** Document segment follows **
There is no correlation between the popularity of the major and median income earned by graduates; however we can see that the variance in median income decreases as popularity increases. We have a lot of overlapping datapoints in the bottom left of the chart, a hexagonal bin plot should give us a better idea of how this data is distributed.

In [9]:

# plot the same information as above but as a hexagonal bin
ax = recent_grads.plot.hexbin(
                         x='Total',
                         y='Median',
                         title='Hexbin showing Total graduates vs. Median income \n',
                         gridsize=15
                        )
remove_ticks()

The hexagonal bin plot reveals that for the majority of majors, most graduates tend to earn around 35,000 to 40,000 USD.

Do students that majored in subjects that were majority female make more money?

For this we will plot the share of women in a major on the x-axis, and median annual salary on the y-axis.

In [10]:

# plot share of women in a major vs median income
recent_grads.plot(x='ShareWomen', y='Median', kind='scatter', title='ShareWomen vs. Median')
remove_ticks()

The answer is no. There is a weak-negative correlation between the share of women in a major and median income, indicating that graduates who majored in subjects that are majority female were likely to earn less money in their employment. This reflects the inital thoughts we made on the dataset when viewing the top and bottom rows, where we observed that the top ranked majors were majority male, and the bottom ranked were majority female.

In [11]:

# plot number of graduates employed full time vs median income
recent_grads.plot(x='Full_time', y='Median', kind='scatter', title='Full_time vs. Median')
remove_ticks()
# plot hex bin chart to help identify distribution
recent_grads.plot.hexbin(
                         x='Full_time',
                         y='Median',
                         title='Number of graduates working full time vs. Median income \n',
                         gridsize=15
                        )
remove_ticks()

Is there any link between the number of full-time employees and median salary?

We plotted this scatter graph earlier but here it is again as a reminder. There is no relationship between the number of graduates who are in full-time employment and income earned. The hexagonal bin plot reveals a similar pattern to the previous one, most graduates working full-time tend to earn around 35,000 to 40,000 USD.
** End of Document segment **
** Material shown follows **
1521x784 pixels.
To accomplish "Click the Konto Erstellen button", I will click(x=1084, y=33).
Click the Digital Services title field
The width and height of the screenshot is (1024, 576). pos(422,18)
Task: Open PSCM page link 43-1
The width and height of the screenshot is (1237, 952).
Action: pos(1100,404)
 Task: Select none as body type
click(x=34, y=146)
** End of Material shown **
Tasks for this exercise:
A: In the analysis of graduate incomes by major, what kind of correlation was found between the share of women in a major and median income?
B: Continue the analysis of graduate incomes by major from the point where it stops.
The records were taken from an unrelated source.

Outputs for the tasks:
A: A weak negative correlation.

B:
Explore distributions with histograms¶

To create our histograms, we will use the pandas Series.hist() method. While we could use Series.plot() and set the kind parameter to 'hist', there is no parameter that allows us to control the binning strategy. Fortunately, Series.hist() contains parameters specific to customising histograms, including the number of bins.

In [12]:

## this time, we will attempt to generate all our plots in one go using a loop

# create list of columns of interest
cols = ["Sample_size", 
        "Median", 
        "Employed", 
        "Full_time", 
        "ShareWomen", 
        "Unemployment_rate", 
        "Men", 
        "Women"]

# create a list of bin values using a simple binning strategy of taking the 
# square root of the total number of rows and rounding up to an interger
bins = math.ceil(math.sqrt(len(recent_grads.index)))

fig = plt.figure(figsize=(15,25))

# loop over list of columns columns and plot histograms
for r in range(0,8):
    ax = fig.add_subplot(4,2,r+1)
    ax = recent_grads[cols[r]].hist(bins = bins, xrot=45, grid = False)
    ax.set_ylabel("Frequency")
    ax.set_title(cols[r])

remove_ticks()

Histogram observations¶

`Sample_size`¶

The distribution has a heavy right skew, with the vast majority of majors having a sample size of less than 250 graduates.

As a reminder, the Sample_size column in our dataset refers to the number of graduates working full-time who reported their annual salary, which in turn is used to produce the Median column (median annual salary) for each major. Although it would depend on the total number of graduates in each major, this histogram suggests that most majors have a weak sample size for calculating the median annual salary, which could influence our results.

`Median`¶

According to statistics website Statista, the average income of a college graduate in 2012 was 42,315 USD. The plot shows that the majority of our data falls in the range of 30,000 to 40,000 USD, which is roughly inline with the Statista figure.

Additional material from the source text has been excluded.